[Performance]: Stabilize flaky zsh rprompt CI benchmark

## Performance Issue Description

The `Performance: zsh rprompt` GitHub Actions job is flaky because it enforces a hard average-time threshold of 60ms, and recent runs sometimes land slightly above it on hosted runners.

This makes CI fail even when the benchmark is only marginally slower and there is no clear functional regression.

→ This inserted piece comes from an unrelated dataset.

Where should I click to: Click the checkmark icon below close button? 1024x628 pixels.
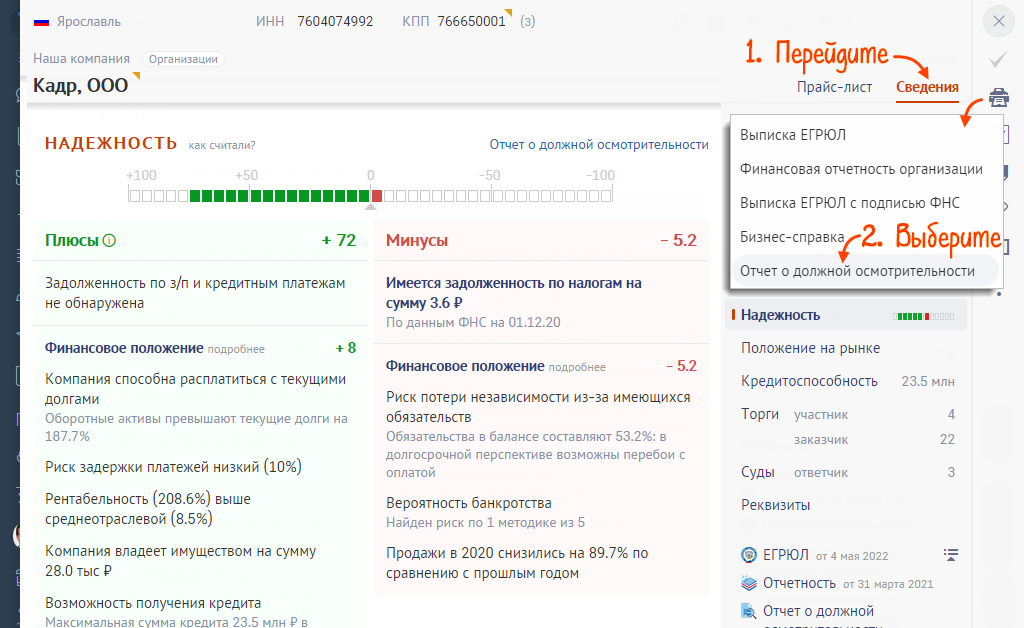coord(998,60)
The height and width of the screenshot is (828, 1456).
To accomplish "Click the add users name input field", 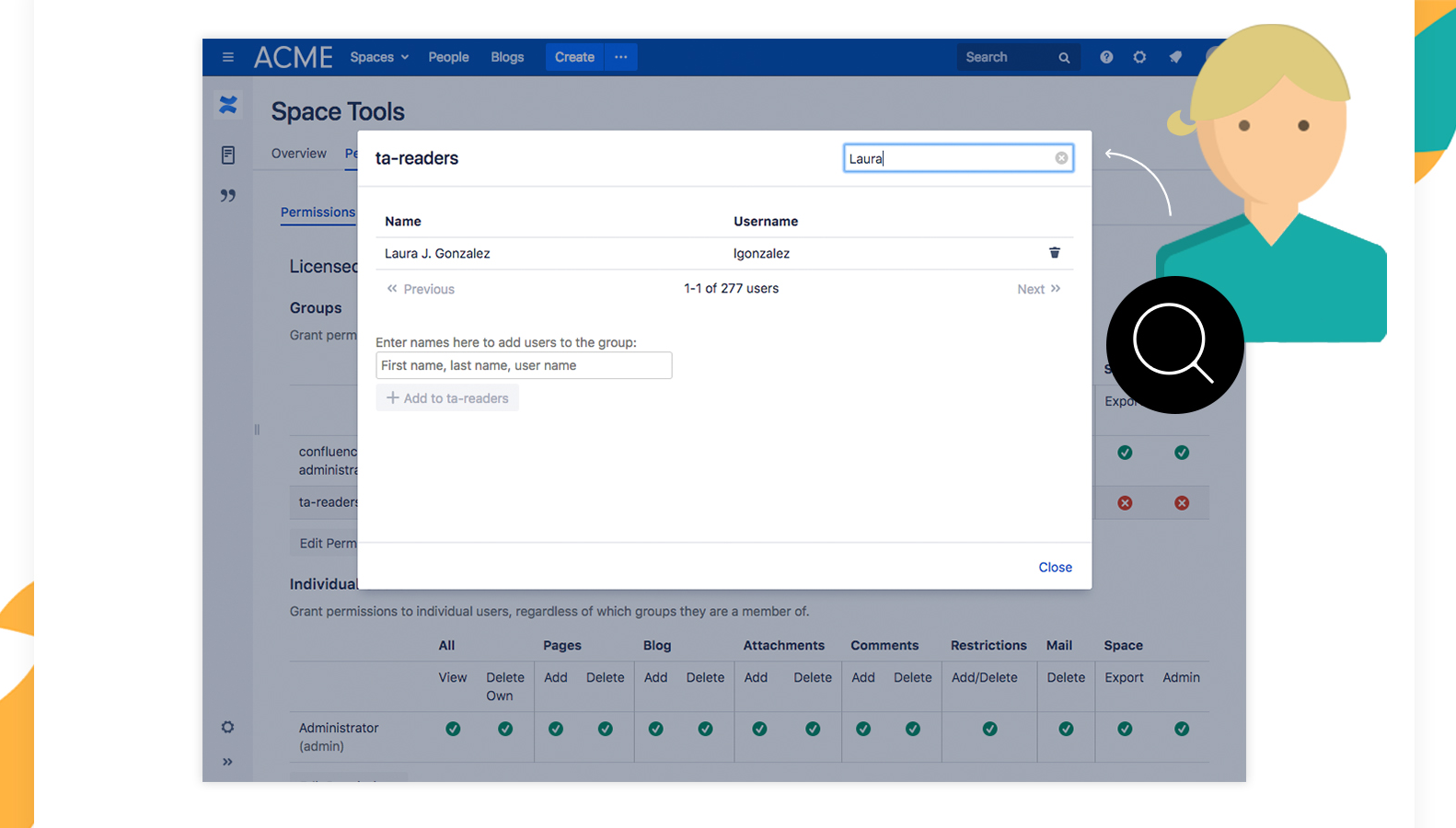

Recent failures show averages like 64ms while other nearby runs on the same workflow passed, which strongly suggests runner variance rather than a deterministic regression.

## Issue Type

Tool execution time

## Steps to Reproduce

1. Open the CI workflow that includes the `Performance: zsh rprompt` job.
2. Run the workflow on GitHub-hosted `ubuntu-latest` runners.
3. Observe that the benchmark executes `./scripts/benchmark.sh --threshold 60 zsh rprompt`.
4. Compare multiple runs of the same job.
5. Some runs pass while others fail because the average runtime drifts slightly above 60ms.

Example failing runs:
- https://github.com/antinomyhq/forge/actions/runs/23092691613/job/67080023936
- https://github.com/antinomyhq/forge/actions/runs/23100069509/job/67099178762

Example nearby passing runs:
- https://github.com/antinomyhq/forge/actions/runs/23127232999/job/67172783383
- https://github.com/antinomyhq/forge/actions/runs/23127275990/job/67172898894

## Expected Performance

The benchmark should be stable enough that normal variance on GitHub-hosted runners does not fail CI. Small fluctuations around the threshold should not block unrelated changes.

## Actual Performance

The benchmark occasionally reports an average runtime above 60ms and exits with code 1, causing the workflow to fail.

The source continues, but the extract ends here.